The three arrested at Albury, plus Roy Travers when he was brought back to Melbourne the following day, appeared at the City Court on Monday morning, charged with the catch-all offence of vagrancy. All four were remanded in custody until the following Wednesday, and all four had their bail set at the considerable amount of 600 pounds. All four also told the police absolutely nothing of interest. Court appearances and remands would become a routine for them in the coming weeks until they would all be released, without charge.
***
On the same day as the wanted men were being arrested in Seymour or extradited from Albury, Squizzy Taylor was being buried. As the morning newspapers were hitting the streets with their lurid descriptions of the shootout and graphic accounts of the dead men’s criminal exploits, people began gathering outside 18 Darlington Parade, Richmond.

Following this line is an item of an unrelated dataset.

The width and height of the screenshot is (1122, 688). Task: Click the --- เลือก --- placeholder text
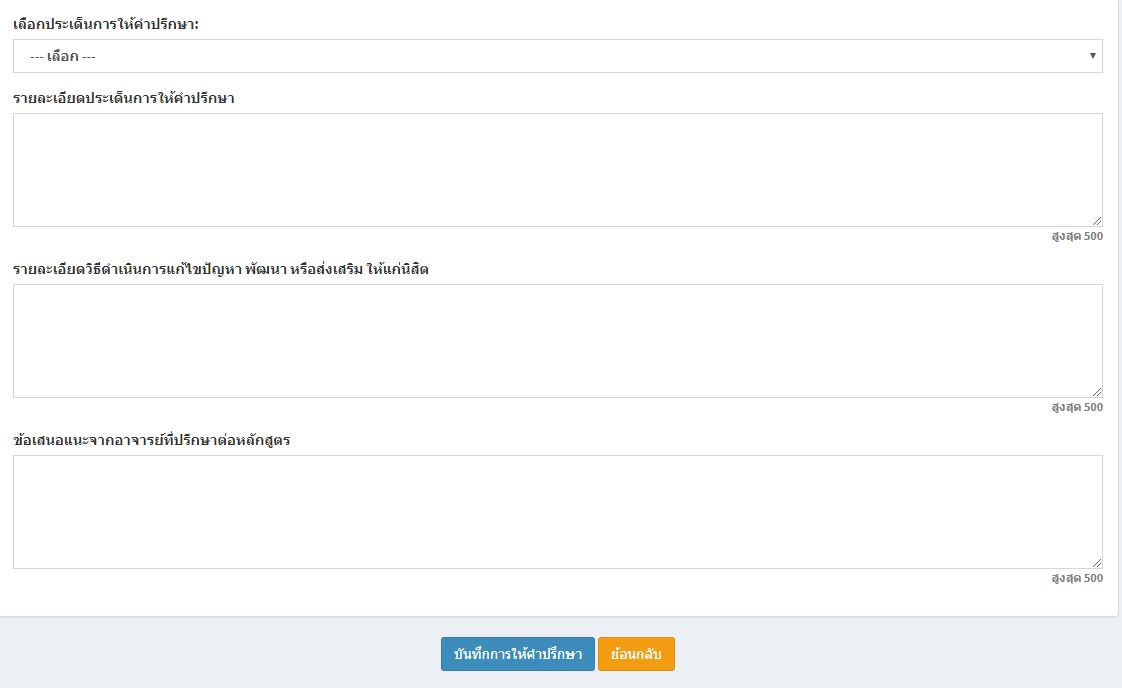[63, 57]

Inside, the modest house was filled with flowers in various arrangements, cards and letters on the mantelpieces and tables.7 Dominating everything, of course, was the gold-handled, highly polished wooden coffin in the front room.8
The crowd continued to grow, and by 10 am was estimated to be anything from several hundred to several thousand. The cortege was scheduled to leave the Taylor residence at 10 o’clock, but for at least half an hour beforehand it was almost impossible to move in Darlington Parade, and traffic in surrounding streets was also disrupted. Among the throng were several newspaper reporters intent on recording the unusual event for posterity: ‘A disgraceful exhibition of morbid curiosity, coupled with a callous disregard for the feelings of the bereaved, occurred at the funeral of Squizzy Taylor on Saturday morning . . . Just before 10 o’clock the curiosity of many persons overcame their sense of decency and a concerted rush was made for the gateway of the house. Finally, it was found necessary to keep the crowd from obstructing the funeral. The crowd surged around the waiting hearse, boys climbed on fences and posts, and mothers held their children above their heads so that they might have a better view.’9
With police assistance, the funeral procession left Darlington Parade shortly after 10 am and proceeded to St James Congregational Church in Fitzroy – Squizzy had married Dolly Gray and Lorna Kelly there – for a family service. From Fitzroy, the procession made its way to the Brighton Cemetery, where another large crowd awaited. This crowd was also full of sightseers, rather than those who had any kind of affiliation with Squizzy, however obscure. This crowd, though, were quiet, even respectful. Squizzy was laid to rest in a plain grave in a simple ceremony. In later years, he would be joined by the remains of his first daughter, June, a victim of the Spanish flu.
***
That Saturday afternoon there was another funeral, this one at the Coburg Pine Ridge Cemetery in the northern Melbourne suburb of Preston. It was a simple, plain funeral and service, attended by just a few family and friends; at its conclusion, the body of John Daniel ‘Snowy’ Cutmore was laid to rest.
***
There was an expectation, shared by police, criminals and the public, that the coronial inquiry would answer a lot of yet unanswered questions. An indication of how seriously the interested parties were taking the proceedings could be gauged by the legal representatives who were in the courtroom when the City Coroner, Daniel Berriman, opened the inquiry at the City Morgue at 10 am on Monday, 21 November. Napthali Sonenberg was there, representing the Kelly brothers and Norman Smith. Richard Hourigan appeared for the relatives of Snowy Cutmore and for Roy Travers.10 Representing the police, and assisting the coroner, would be Detective Sergeant John Brophy, who informed Berriman that there was a list of 24 potential police witnesses. There would be another four ‘civilian’ witnesses called – Ida Pender, Bridget Cutmore, Gladys King and Roy Travers – but their evidence, individually and collectively, would in the end add little to anyone’s understanding of the circumstances contributing to the shootout.